[Directions for this task] Please keep pictures out and return the lines below exactly, from the one holding "This screenshot has" through the last, both included.

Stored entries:
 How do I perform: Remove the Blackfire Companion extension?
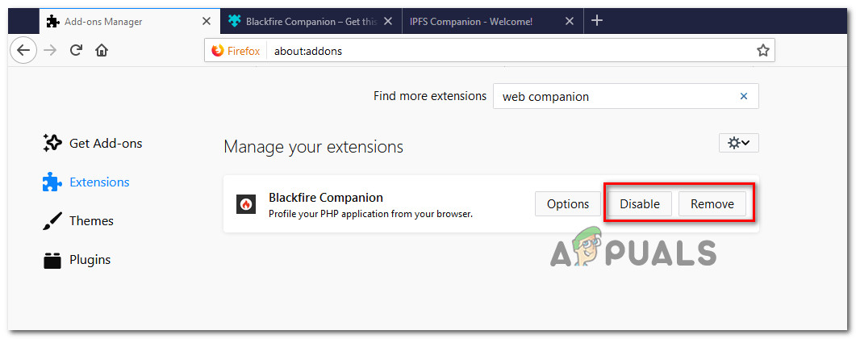[712, 204]
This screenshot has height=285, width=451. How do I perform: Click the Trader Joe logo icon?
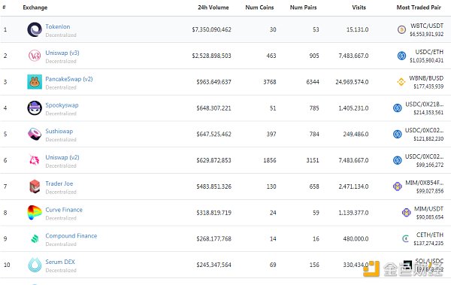35,186
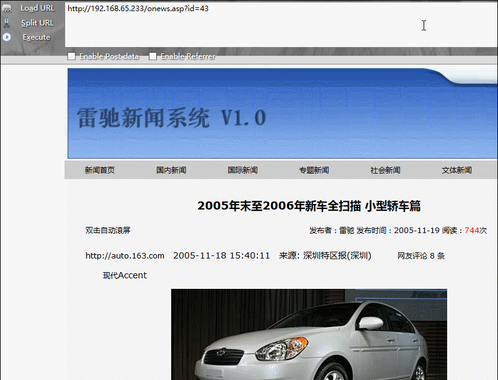Open the 新闻首页 navigation tab
Image resolution: width=498 pixels, height=380 pixels.
tap(100, 170)
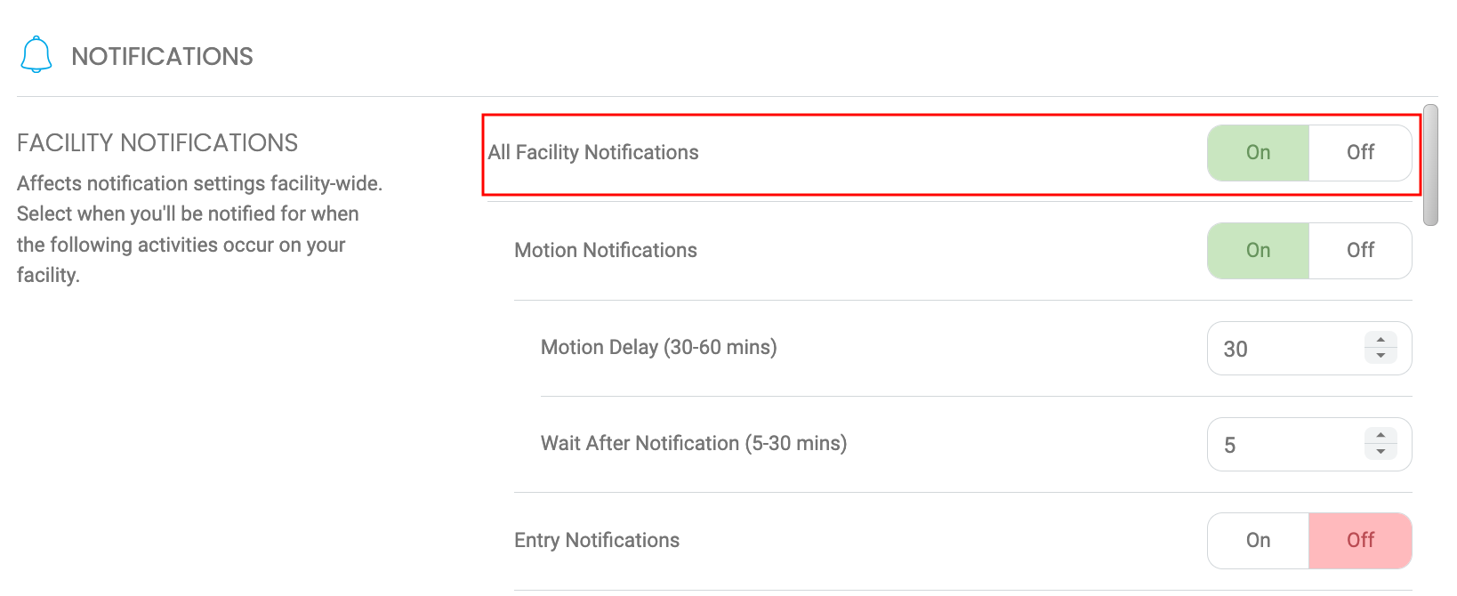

[Answer space]
This screenshot has height=285, width=451. How do I perform: Click the Trader Joe logo icon?
35,186
Open the 新闻首页 navigation tab
Image resolution: width=498 pixels, height=380 pixels.
tap(100, 170)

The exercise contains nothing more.